Por várias vezes e sob diversos pretextos, temos aqui exprimido alto e bom som que somente transmitiríamos qualquer modalidade de música popular portuguesa que tivesse um mínimo daqueles requisitos que poderemos condensar assim:
1. Autenticidade aferida em função do ambiente e da sociedade portuguesa e da tradição folclórica do nosso país.
2. Afastamento radical da utilização puramente oportunista de padrões internacionais e pseudo-internacionais, impossíveis de transpor com verdadeira honestidade para o nosso meio.
3. Rompimento frontal com as formas de música popular comercial mais divulgadas em Portugal e que se caracterizam pela teimosa insistência em seguir os figurinos caducos e provincianos de Aranda do Douro, San Remo ou Benidorm.
4. Demonstração de um poder criador e interpretativo que ultrapassasse, de forma a não deixar dúvidas, o apelo a uma imitação grotesca do que se faz no estrangeiro, quer na forma de cópia pura e simples, quer na de adaptações apressadas, quer na utilização de uma língua, de um estilo ou de um som de importação, tudo defeituosamente assimilado.
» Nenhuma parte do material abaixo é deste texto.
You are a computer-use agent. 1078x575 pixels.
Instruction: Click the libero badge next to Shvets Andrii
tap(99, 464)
Estes, portanto, os requisitos mínimos que sempre exigimos a nós próprios e aos que nos procuraram com pedidos de transmissão. Nunca nos limitámos, porém, a uma recusa seca e peremptória. Os nossos pontos de vista sempre os exprimimos desenvolvidamente, em particular e em público.
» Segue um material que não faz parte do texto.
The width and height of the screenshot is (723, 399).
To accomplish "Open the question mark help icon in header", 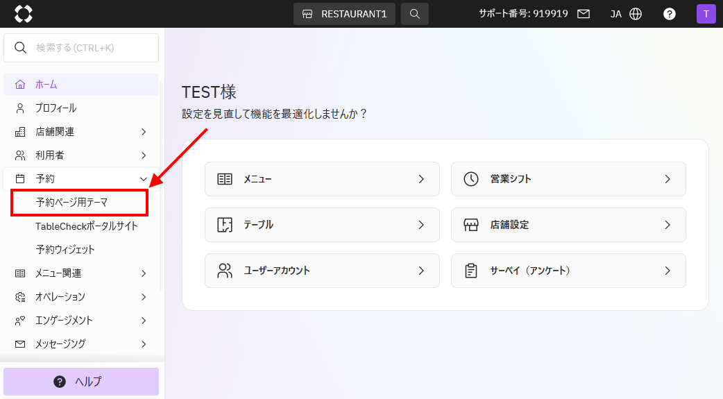I will tap(669, 14).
Os que nos ouvem com regularidade devem recordar-se do que aqui foi dito sobre este mesmo tema no ano passado. As nossas sugestões sobre os caminhos a seguir na nossa opinião ficaram então bem claras. Recordemos algumas delas:
• Recurso ao folclore português nas suas múltiplas variedades e manifestações.
• A ligação íntima à realidade portuguesa nos seus mil e um aspectos e facetas.
• Recurso à poesia portuguesa popular ou erudita, medieval, clássica ou contemporânea.
• O aproveitamento das formas melódicas e rítmicas da música popular portuguesa, ainda não adulterada.
• A revisão total dos temas e respectiva forma de expressão com base na construção lírica dos poetas da literatura portuguesa, do “Cancioneiro Geral”, de Garcia de Resende, aos poetas da actual geração de Coimbra.
Sem preocupações de síntese, estas são algumas das formas possíveis, no nosso entender, de encarreirar a música popular portuguesa para alguma coisa de novo, de verdadeiro e de autêntico. Há anos que vimos proclamando isto. Nunca ninguém demonstrou ou procurou demonstrar que no plano dos princípios, e em concreto, estávamos errados. Posto isto, temos, para nós, que o trecho que vamos hoje apresentar, preenche os requisitos mínimos para a sua divulgação por este programa com todas as implicações que a sua transmissão através de “Em Órbita” acarretam.